Shoe inserts are a cure all.


Dr. Hernandez says NO. “Podiatrists, chiropractors, physical therapists are quick to prescribe costly shoe inserts. for a variety of reasons, cure feet, alignment , body issues. Most of the time they are very expensive and they aren’t necessary.  Before you shell out big bucks for ‘custom inserts’, check with an orthopaedic surgeon who specializes in feet….to get his opinion.”

Computer keyboard use leads to carpal tunnel syndrome.


Dr. Hernandez says NOPE. “The scientific literature does not support this claim. Get back to work! and type away!  In fact, most studies now strongly suggest that carpal tunnel syndrome is primarily associated with medical or physical conditions such as diabetes, osteoarthritis, hypothyroidism, and rheumatoid arthritis.”

A simple knee “clean up job” is all you need for your knee meniscus tear.

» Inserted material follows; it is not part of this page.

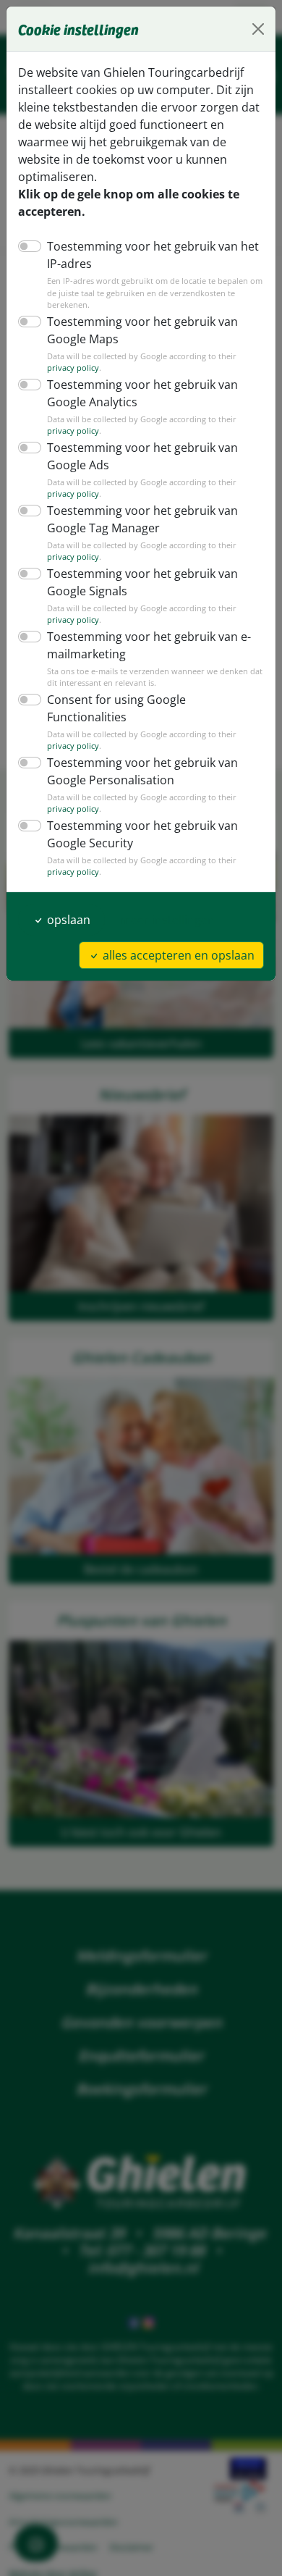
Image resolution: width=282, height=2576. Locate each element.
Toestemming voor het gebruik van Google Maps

Dr. Hernandez says CAREFUL!: “A torn knee meniscus is usually NOT the Problem!  It’s usually just arthritis setting in. The soft padding between the knee bones wears out and the bones start to grind, causing pain. The meniscus is just part of this padding that is tearing/wearing out. Be careful of arthroscopic meniscus “clean up job” surgeries. They might nor work, if arthritis is the real problem. Talk to your doctor about arthritis.”

I have a bad back!


Dr. Hernandez says WAIT. “Actually, It’s probably your belly that is big, and bad. Your back is probably fine, just overworked.  Back pain is the third most common reason for a doctor’s visit. Almost everyone has back pain. And unfortunately, in America we have a tremendous obesity epidemic, Almost everyone should lose a few pounds. That’s the good news! There is usually a simple cure: Stretching, physical therapy, and weight loss will help the vast majority of back pain. Don’t rush yourself into a spine procedure. Injections and Surgery can usually be avoided, if you put in the effort to lose weight and strengthen your back.
Check with your doctor first, of course.”